You may think, yes, but we don't have a Match final in that example. But if you thought that, then you forgot about the system config.

The system config is effectively appended to the user config, to allow any system wide settings. Most of the time this isn't an issue because of the first-come-first-served rule with config matches (rule 2). But if the system config includes a Match final, it will trigger the entire config to be re-parsed, including the user section. And it so happens that, at least on Fedora with the openssh-clients package installed, the system config does contain a Match final (see /etc/ssh/ssh_config.d).

But wait, there's more! If we want to specify a custom SSH config file, then we can use -F path/to/config in the command line. But this disables loading a system config, so we would no longer get the proxy!

To sum up, for the above config:

ssh example doesn't have a proxy
...unless a system config contains Match final
...but invoking it as ssh -F ~/.ssh/config example definitely won't have the proxy
...but if a subprocess invokes ssh example while trying to resolve another host, it'll probably not add the -F ~/.ssh/config, so we might get the proxy again (in the child process).

Wait, how did that last one slip in? Well, unlike environment variables, it's a lot harder for processes to propagate command line flags correctly. If resolving the config involves running a script that itself tries to run SSH, chances are the -F flag won't be propagated and you'll see some weird behaviour.

I swear that's all for now, you've probably learned more about SSH configs than you will ever need to care about.

Back to VSCodium

Alright, armed now with this knowledge on SSH config parsing, we can work out what's going on with the extension. It ends up being a simple issue: it doesn't apply rules (3) and (4), so all Host matches are done against the original host name.

In my case, there are several machines behind the proxy, but they all share a common suffix, so I had a Host *.ozlabs.ibm.com rule to apply the proxy. I also use aliases to refer to the machines without the .ozlabs.ibm.com suffix, so failing to follow rule (3) lead to the situation where the extension didn't think there was a proxy.

However, even if this were to be fixed, it still doesn't respect rule (4), or most complex match logic in general. If the hostname bug is fixed then my setup would work, but it's less than ideal to keep playing whack-a-mole with parsing bugs. It would be a lot easier if there was a way to just ask SSH for the config that a given host name resolves to.

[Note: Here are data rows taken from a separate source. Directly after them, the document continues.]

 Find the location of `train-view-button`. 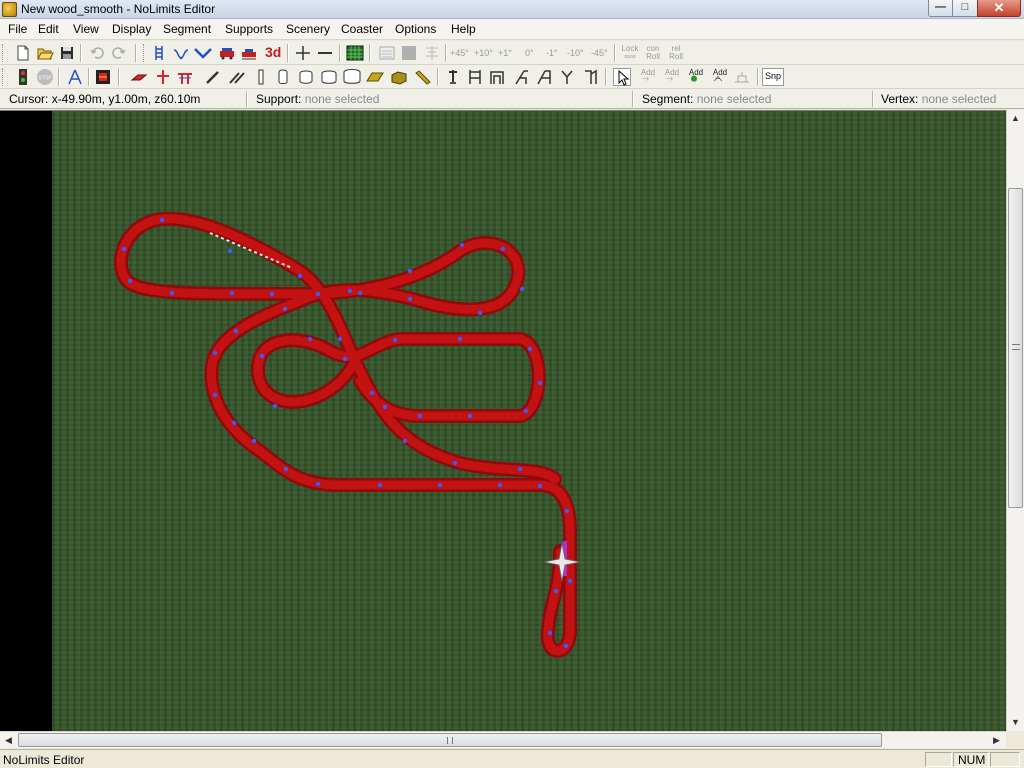

train-view-button is located at coordinates (227, 53).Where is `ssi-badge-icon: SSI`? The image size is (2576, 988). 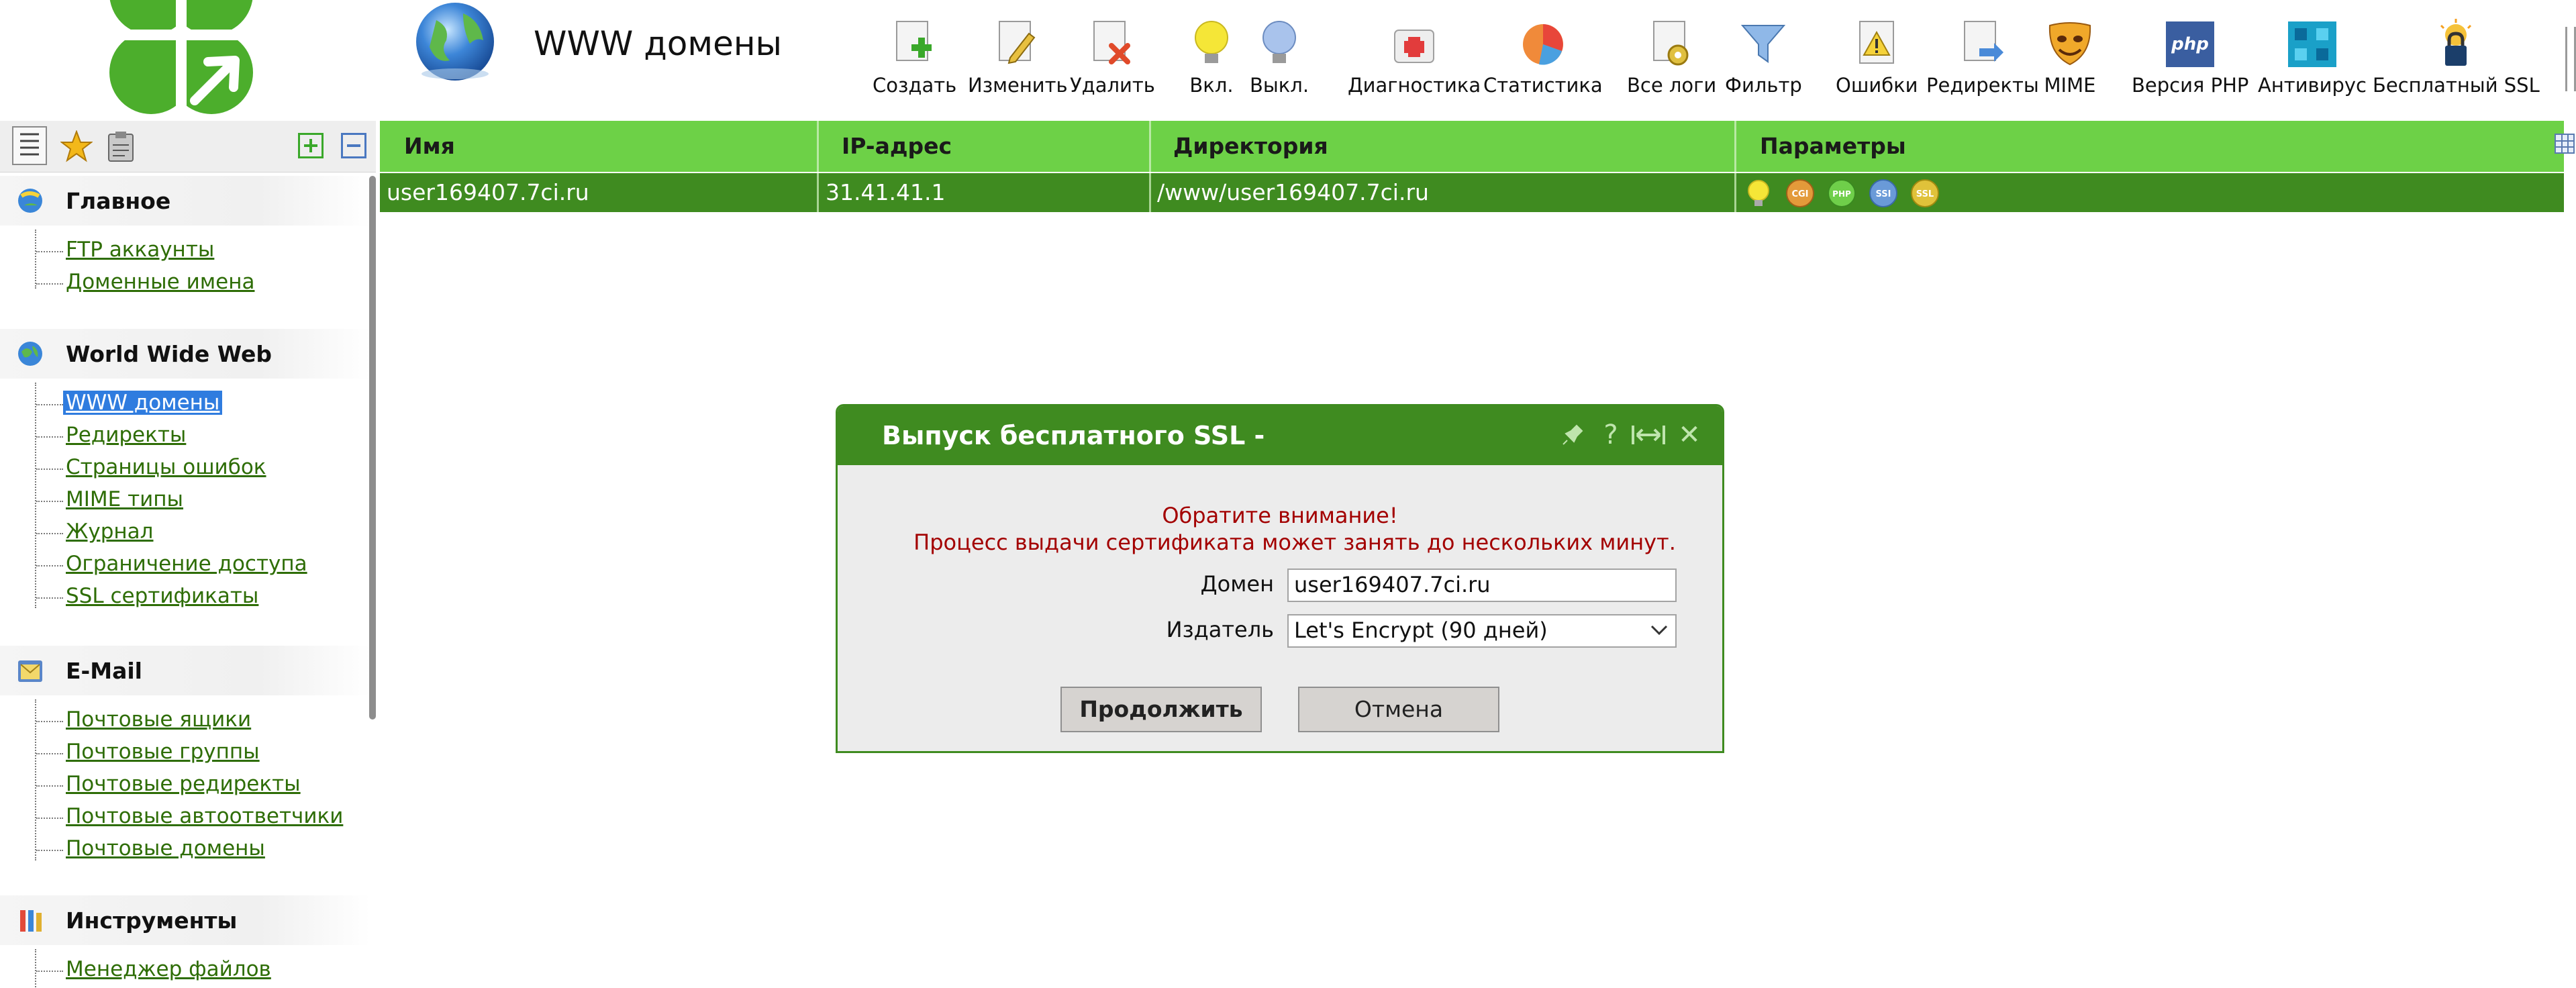 ssi-badge-icon: SSI is located at coordinates (1883, 193).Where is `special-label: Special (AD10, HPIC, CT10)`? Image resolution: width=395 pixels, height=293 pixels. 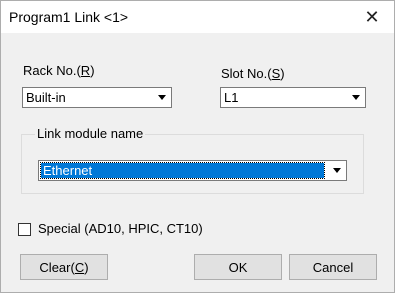
special-label: Special (AD10, HPIC, CT10) is located at coordinates (120, 228). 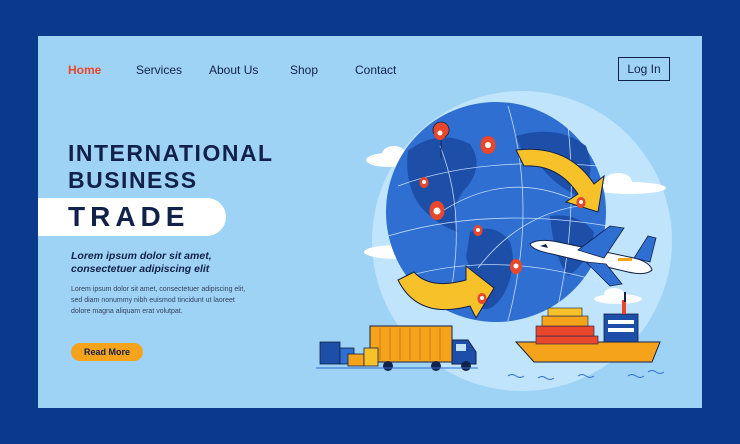 What do you see at coordinates (140, 269) in the screenshot?
I see `hero-subtitle-line2: consectetuer adipiscing elit` at bounding box center [140, 269].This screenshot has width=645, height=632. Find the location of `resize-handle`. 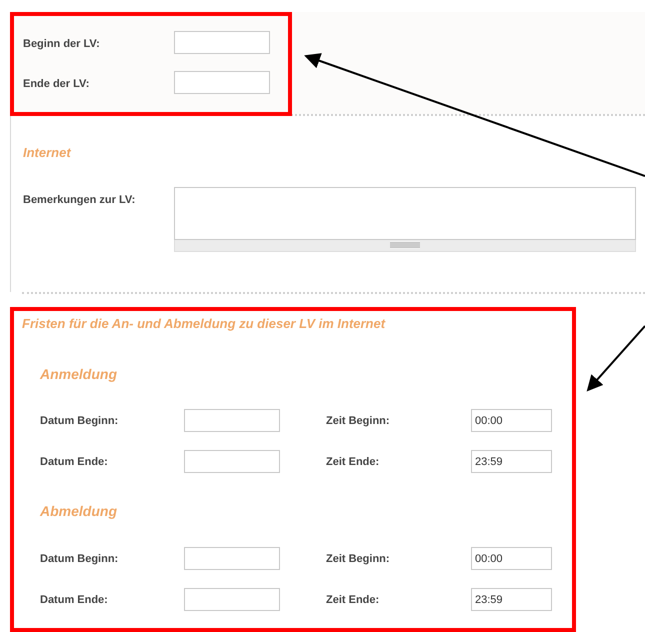

resize-handle is located at coordinates (405, 246).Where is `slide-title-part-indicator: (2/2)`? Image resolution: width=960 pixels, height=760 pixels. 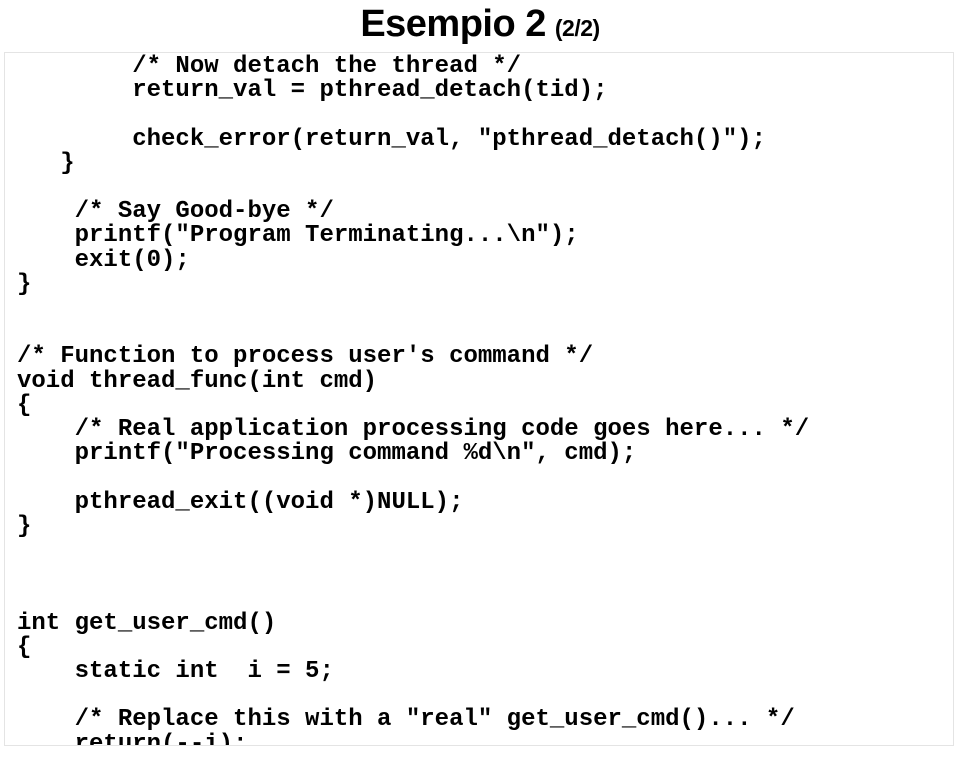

Enter ssh -G. The -G flag asks SSH to dump the complete resolved config, without actually opening the connection (it may execute arbitrary code while resolving the config however!). So to fix the extension once and for all, we could swap the manual parser to just invoking ssh -G example, and parsing the output as the final config. No Host or Match or HostName or Match final quirks to worry about.

Sure enough, if we replace the config backend with this 'native' resolver, we can connect to all the machines with no problem. Hopefully the pull request to add this support will get accepted, and I can stop running my locally patched copy of the extension.

In general, I'd suggest avoiding any dependency on a second pass being done on the config. Resolve your aliases early, so that the rest of your matches work against the full hostname. If you later need to match against the name passed in the command line, you can use Match originalhost=example. The example above should always be written as

Host example
    HostName example.ozlabs.ibm.com

Match host="*.ozlabs.ibm.com"
    ProxyJump proxy

even if the reversed order might appear to work thanks to the weird interactions described above. And after learning these parser quirks, I find the idea of using Host match statements unreliable; that they may or may not be run against the HostName value allows for truely strange bugs to appear. Maybe you should remove this uncertainty by starting your config with Match final to at least always be parsed the same way.